El viaje en tren fue largo y monótono, lo que le permitió reflexionar a sus anchas. Al principio el vagón iba repleto de gente. Los temas de conversación, según pudo colegir, eran básicamente dos: la situación de bancarrota del país y el grado de preparación de la selección argentina de cara al mundial de Corea y Japón. La masa humana le recordó los trenes que salían de Moscú en la película El doctor Zhivago, que había visto hacía tiempo, aunque en los trenes rusos de aquel director de cine inglés la gente no hablaba de hockey sobre hielo ni de esquí. No tenemos remedio, pensó, aunque estuvo de acuerdo en que, sobre el papel, el once argentino parecía imbatible.
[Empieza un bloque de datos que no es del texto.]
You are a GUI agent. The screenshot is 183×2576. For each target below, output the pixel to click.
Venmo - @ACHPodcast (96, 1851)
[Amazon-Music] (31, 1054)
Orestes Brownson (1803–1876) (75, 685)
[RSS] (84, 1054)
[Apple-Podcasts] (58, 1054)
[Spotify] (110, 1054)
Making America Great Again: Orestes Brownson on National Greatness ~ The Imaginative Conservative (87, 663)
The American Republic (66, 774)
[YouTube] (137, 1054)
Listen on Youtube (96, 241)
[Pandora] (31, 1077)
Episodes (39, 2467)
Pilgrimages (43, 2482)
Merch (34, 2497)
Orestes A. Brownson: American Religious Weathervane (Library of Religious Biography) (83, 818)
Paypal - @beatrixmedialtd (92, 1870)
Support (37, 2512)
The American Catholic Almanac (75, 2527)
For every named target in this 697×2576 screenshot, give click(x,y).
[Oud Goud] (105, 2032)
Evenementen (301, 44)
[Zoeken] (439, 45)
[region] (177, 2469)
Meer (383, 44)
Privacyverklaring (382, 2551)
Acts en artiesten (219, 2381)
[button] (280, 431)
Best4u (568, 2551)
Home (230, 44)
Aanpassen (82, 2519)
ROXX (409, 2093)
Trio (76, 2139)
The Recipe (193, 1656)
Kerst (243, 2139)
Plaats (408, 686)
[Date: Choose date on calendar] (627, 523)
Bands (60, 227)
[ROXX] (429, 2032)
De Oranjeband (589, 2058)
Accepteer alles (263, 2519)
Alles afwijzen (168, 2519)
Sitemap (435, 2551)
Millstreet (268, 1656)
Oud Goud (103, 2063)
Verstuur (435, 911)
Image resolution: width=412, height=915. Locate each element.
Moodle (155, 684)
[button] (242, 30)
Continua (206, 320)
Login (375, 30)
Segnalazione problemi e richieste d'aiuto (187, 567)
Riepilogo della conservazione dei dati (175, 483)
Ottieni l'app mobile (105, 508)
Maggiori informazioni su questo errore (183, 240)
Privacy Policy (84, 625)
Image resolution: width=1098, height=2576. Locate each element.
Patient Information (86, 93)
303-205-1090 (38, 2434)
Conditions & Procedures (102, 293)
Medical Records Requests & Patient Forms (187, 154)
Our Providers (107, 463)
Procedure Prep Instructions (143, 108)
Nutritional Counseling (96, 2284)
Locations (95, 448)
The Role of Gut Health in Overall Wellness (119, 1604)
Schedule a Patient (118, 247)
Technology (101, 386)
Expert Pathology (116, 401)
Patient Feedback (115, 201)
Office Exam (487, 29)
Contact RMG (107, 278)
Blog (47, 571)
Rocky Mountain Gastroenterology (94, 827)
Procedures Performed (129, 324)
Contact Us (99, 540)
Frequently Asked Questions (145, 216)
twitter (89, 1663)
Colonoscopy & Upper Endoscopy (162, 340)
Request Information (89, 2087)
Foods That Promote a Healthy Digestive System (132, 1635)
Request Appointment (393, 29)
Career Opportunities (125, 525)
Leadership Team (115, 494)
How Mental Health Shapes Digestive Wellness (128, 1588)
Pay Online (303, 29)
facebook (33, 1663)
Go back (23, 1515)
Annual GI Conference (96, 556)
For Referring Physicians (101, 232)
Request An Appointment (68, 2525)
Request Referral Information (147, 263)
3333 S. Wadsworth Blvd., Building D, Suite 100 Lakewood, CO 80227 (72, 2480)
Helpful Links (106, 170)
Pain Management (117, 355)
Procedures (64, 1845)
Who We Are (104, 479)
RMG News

Cuando se hizo de noche las conversaciones cesaron y el abogado pensó en sus hijos, en la Cuca y en el Bebe, ambos en el extranjero, y también pensó en algunas mujeres a las que había conocido íntimamente y de las que no esperaba volver a acordarse y que surgían del olvido, silenciosas, la piel cubierta de transpiración, insuflando en su espíritu agitado una especie de serenidad que no era serenidad, una disposición a la aventura que tampoco era precisamente eso, pero que se le parecía.